Atacantes estão a explorar uma vulnerabilidade no Screen Sharing do macOS já corrigida pela Apple para obter privilégios de root e instalar miners de Monero (XMR), enquanto um agente de IA conseguiu criar exploits funcionais em apenas quatro horas.

Principais pontos:

  • Atacantes estão a abusar da CVE-2026-65400 em Macs expostos para obter acesso root e instalar miners de Monero.
  • A Calif afirma que um agente de IA produziu exploits funcionais para duas falhas de root pré-autenticação em quatro horas.
  • A Apple já corrigiu a falha, enquanto agências da Holanda e dos EUA divergem fortemente sobre a sua gravidade em termos de CVSS.

Exploit de Monero no macOS

A Dutch National Cyber Security Center informou em 12 de agosto que recebeu relatos de exploração ativa da CVE-2026-65400 em Macs com a porta 5900 exposta à internet.
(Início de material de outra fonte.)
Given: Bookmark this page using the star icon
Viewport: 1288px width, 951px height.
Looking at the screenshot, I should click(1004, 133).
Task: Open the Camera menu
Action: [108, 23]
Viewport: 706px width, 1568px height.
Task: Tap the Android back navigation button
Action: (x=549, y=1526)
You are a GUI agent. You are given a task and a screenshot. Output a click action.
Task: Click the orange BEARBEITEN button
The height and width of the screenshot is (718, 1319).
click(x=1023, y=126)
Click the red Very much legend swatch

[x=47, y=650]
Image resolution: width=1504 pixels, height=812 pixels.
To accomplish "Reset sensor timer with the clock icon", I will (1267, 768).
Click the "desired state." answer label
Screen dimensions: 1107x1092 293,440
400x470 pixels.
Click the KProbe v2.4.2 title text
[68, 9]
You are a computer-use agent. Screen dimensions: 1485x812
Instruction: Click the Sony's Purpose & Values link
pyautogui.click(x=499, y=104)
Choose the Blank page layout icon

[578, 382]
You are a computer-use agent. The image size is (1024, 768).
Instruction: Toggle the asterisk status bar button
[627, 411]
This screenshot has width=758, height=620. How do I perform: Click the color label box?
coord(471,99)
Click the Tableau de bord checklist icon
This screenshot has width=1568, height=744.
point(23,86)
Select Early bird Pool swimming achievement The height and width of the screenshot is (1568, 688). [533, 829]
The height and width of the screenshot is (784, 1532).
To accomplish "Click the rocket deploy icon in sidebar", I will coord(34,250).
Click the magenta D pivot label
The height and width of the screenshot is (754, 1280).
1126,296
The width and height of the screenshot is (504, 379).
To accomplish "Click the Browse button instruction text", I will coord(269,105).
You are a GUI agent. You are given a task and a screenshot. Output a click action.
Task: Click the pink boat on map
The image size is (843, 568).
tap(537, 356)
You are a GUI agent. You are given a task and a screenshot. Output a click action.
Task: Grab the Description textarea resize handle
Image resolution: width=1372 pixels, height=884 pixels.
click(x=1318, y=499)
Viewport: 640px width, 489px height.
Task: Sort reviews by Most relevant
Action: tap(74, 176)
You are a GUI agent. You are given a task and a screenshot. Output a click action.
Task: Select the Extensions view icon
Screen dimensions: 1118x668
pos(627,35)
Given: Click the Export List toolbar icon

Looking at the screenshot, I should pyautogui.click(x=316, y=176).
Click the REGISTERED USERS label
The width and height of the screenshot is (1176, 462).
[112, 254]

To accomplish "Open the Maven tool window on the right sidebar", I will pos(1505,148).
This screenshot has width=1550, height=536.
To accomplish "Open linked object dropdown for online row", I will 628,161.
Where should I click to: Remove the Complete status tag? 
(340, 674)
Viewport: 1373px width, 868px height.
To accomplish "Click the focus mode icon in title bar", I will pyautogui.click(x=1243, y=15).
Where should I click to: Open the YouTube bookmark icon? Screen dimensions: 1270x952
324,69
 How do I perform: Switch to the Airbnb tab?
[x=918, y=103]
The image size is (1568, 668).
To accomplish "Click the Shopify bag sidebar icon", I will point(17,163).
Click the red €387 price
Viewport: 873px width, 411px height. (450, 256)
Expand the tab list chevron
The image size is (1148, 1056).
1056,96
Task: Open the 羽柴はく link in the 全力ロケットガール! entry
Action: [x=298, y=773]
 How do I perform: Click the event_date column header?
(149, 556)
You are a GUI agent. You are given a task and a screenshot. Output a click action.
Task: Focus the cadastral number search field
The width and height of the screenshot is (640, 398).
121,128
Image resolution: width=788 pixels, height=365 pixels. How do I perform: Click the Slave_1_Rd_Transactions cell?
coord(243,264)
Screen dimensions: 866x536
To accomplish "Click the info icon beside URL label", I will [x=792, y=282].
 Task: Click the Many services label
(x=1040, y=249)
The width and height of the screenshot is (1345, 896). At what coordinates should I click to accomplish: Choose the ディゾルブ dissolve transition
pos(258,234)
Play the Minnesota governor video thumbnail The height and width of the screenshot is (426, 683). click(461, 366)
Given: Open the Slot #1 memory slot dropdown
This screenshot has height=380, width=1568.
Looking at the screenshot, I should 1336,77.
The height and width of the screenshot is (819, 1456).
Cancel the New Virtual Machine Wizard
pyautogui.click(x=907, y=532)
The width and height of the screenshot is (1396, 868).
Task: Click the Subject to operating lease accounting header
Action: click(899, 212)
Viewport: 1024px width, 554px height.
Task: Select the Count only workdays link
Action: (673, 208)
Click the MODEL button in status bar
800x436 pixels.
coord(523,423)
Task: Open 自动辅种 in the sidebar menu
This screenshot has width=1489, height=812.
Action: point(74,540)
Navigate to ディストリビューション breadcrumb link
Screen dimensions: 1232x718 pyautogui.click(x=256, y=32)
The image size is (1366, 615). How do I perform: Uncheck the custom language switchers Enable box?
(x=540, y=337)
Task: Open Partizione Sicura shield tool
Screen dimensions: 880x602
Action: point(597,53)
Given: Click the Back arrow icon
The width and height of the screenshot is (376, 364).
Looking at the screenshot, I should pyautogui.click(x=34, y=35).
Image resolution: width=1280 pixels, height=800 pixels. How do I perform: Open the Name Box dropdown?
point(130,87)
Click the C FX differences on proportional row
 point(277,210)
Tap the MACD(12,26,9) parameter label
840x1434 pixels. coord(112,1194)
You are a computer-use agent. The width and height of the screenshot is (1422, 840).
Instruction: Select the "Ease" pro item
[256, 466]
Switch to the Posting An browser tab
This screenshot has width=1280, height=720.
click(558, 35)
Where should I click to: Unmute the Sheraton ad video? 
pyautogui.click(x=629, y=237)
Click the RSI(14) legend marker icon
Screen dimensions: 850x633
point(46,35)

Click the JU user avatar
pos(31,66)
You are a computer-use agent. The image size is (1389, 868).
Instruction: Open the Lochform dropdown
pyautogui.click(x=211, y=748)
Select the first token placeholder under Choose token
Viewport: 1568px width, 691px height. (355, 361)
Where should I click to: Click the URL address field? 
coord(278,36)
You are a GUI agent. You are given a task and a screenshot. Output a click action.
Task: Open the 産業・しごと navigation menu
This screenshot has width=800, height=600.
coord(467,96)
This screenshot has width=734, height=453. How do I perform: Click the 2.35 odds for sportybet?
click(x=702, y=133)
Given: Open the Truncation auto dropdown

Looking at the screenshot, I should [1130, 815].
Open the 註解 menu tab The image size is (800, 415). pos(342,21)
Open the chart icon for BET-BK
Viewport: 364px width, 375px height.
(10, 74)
Todos os casos confirmados seguiram o mesmo padrão.

Segundo a entidade, “o root foi acedido” e “um miner de Monero foi instalado”, enquanto a Apple descreve o bug como um problema de autenticação, corrigido através de uma melhor gestão de estado no macOS Tahoe 26.6.1, Sequoia 15.7.9 e Sonoma 14.8.9.

O investigador de segurança osxreverser identificou cerca de 40.000 hosts de Screen Sharing acessíveis a partir da internet, quase metade nos Estados Unidos, muitos em ligações residenciais. O número de Macs comprometidos permanece desconhecido. Até aplicar a atualização, os utilizadores devem desativar o Screen Sharing ou bloquear a porta 5900.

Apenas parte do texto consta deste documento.